Coloration des molécules d’ADN pour la microscopie de fluorescence permet de les visualiser au cours d’une expérience scientifique. Dans la méthode présentée ici, les molécules d’ADN sont pré-teint avec les colorants fluorescents et digérés par méthylation et enzymes de restriction sensibles non-méthylation.

Abstract

Visualisation de l’ADN pour la microscopie de fluorescence utilise une variété de colorants tels que colorants cyanine. Ces colorants sont utilisés en raison de leur grande affinité et la sensibilité pour l’ADN. Afin de déterminer si les molécules d’ADN pleine longueur à l’issue de l’expérience, une méthode est nécessaire pour déterminer si les molécules colorées sont pleine longueur par digestion de l’ADN avec des enzymes de restriction. Cependant, teinté d’ADN peut inhiber les enzymes, si une méthode est nécessaire pour déterminer quelles enzymes on peut utiliser pour fluorochrome ADN coloré. Dans cette méthode, l’ADN est coloré avec un colorant cyanine pendant la nuit pour permettre au colorant et l’ADN de s’équilibrer. Prochaine, vitrail de l’ADN est digéré par une enzyme de restriction, chargé un gel et PST1. Les bandes de digérer l’ADN expérimentales sont comparés à un digest en silico pour déterminer l’activité de l’enzyme de restriction. S’il y a le même nombre de bandes comme prévu, la réaction est terminée. Plus de bandes que prévu indiquent une digestion partielle et moins bandes indiquent une digestion incomplète. L’avantage de cette méthode réside dans sa simplicité, et il utilise un équipement qui aurait besoin d’un scientifique pour une enzyme de restriction de dosage et électrophorèse sur gel. Une limitation de cette méthode est que les enzymes disponibles pour la plupart des scientifiques sont disponibles dans le commerce ; Cependant, les enzymes de restriction pourrait être utilisés.

Introduction

La série TOTO (TOTO-1, YOYO-1, POPO-1, BOBO-1, TOTO-3, 3-YOYO, POPO-3 et BOBO-3 ; Le tableau 1) est utilisé dans une grande variété d’expériences où la visualisation de l’ADN est nécessaire1,2,3,4,5,6,7, 8 , 9 , 10 , 11 , 12 , 13 , 14 , 15 , 16 , 17. la famille de dimère de cyanine est largement utilisée en raison de leur rendement quantique, sensibilité et haute affinité pour l’ADN molécules18,19,20. Cyanine dimère colorants ont grande sélectivité pour l’ADN bicaténaire et quand intercalés ont une augmentation de 100 à 1000 fois de fluorescence21. Pyridinium colorants (YOYO-1, TOTO-1, 3-YOYO et TOTO-3) ont une longueur d’onde d’émission plus courte que leur quinolium teindre (BOBO-1, 1-POPO, BOBO-3 et POPO-3) homologues (tableau 1)22. En outre, le rendement quantique de dimères de cyanine intercalés dans l’ADN est élevé (0,2 – 0,6)22. Cependant, utilisant une enzyme pour déterminer le profil de méthylation d’un ADN molécule2 ou étirer23 d’une molécule d’ADN déjà teintée avec colorant fluorescent requiert une méthode pour déterminer quelles enzymes digèrera ADN tachée. N’importe quel type de colorant qui s’intercale dans l’ADN ou de n’importe quel enzyme qui donne une tendance discernable du substrat de l’ADN peut être utilisé pour cette méthode.

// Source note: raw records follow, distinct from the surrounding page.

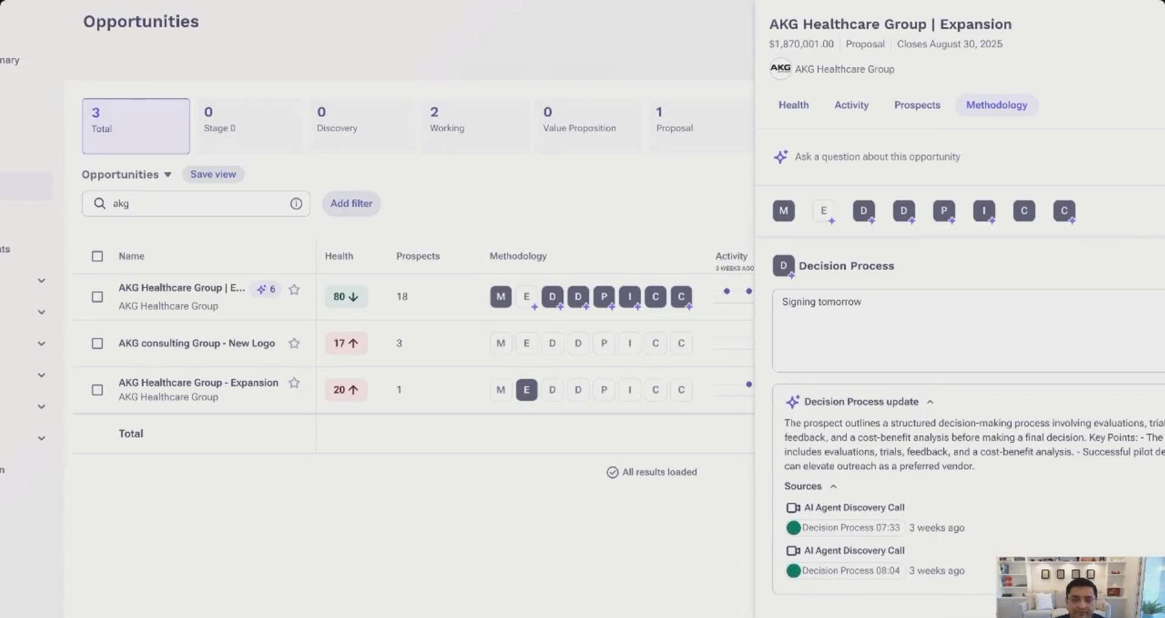Collapse the Sources list
This screenshot has width=1165, height=618.
pos(834,486)
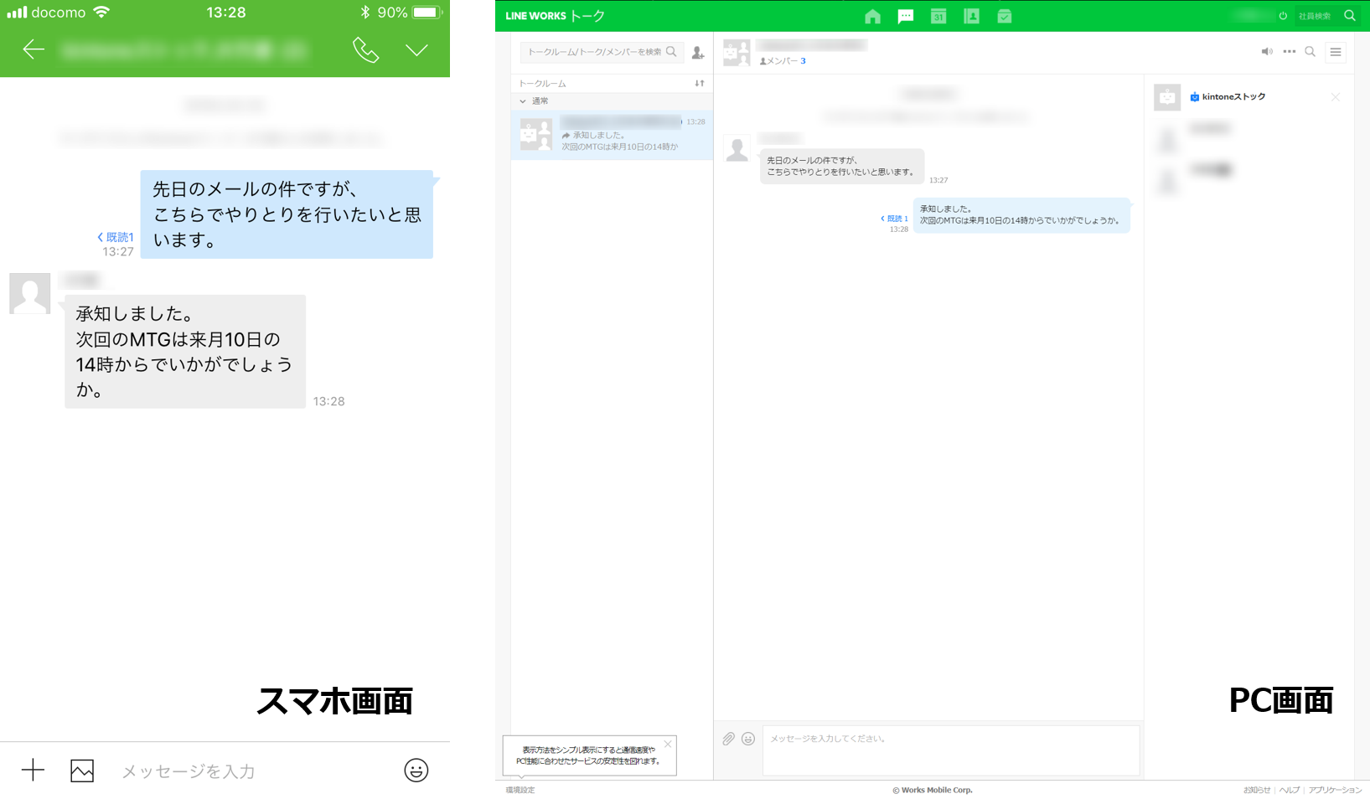This screenshot has height=799, width=1370.
Task: Open the Home icon in LINE WORKS header
Action: tap(872, 16)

Meng et al. détermina la vitesse de digestion de marqueur ADN par électrophorèse sur gel en utilisant une variété de différents colorants24. Menad al puisé au plus profond à regarder la famille TOTO de colorants. Les deux détermine le taux de digestion de l’ADN colorée pour voir si les colorer avec un colorant donné l’ADN pourrait être digéré avec une enzyme de restriction25. Autres méthodes étudient un effet contraignant des colorants intercalées avec de l’ADN à l’aide de pinces optiques26 ou27de la NMR. Les deux méthodes besoin d’équipement spécialisé ; considérant que, cette méthode permet aux appareils disposant de la plupart des laboratoires de biologie moléculaire pour déterminer si un colorant interfère avec une enzyme de restriction digestion.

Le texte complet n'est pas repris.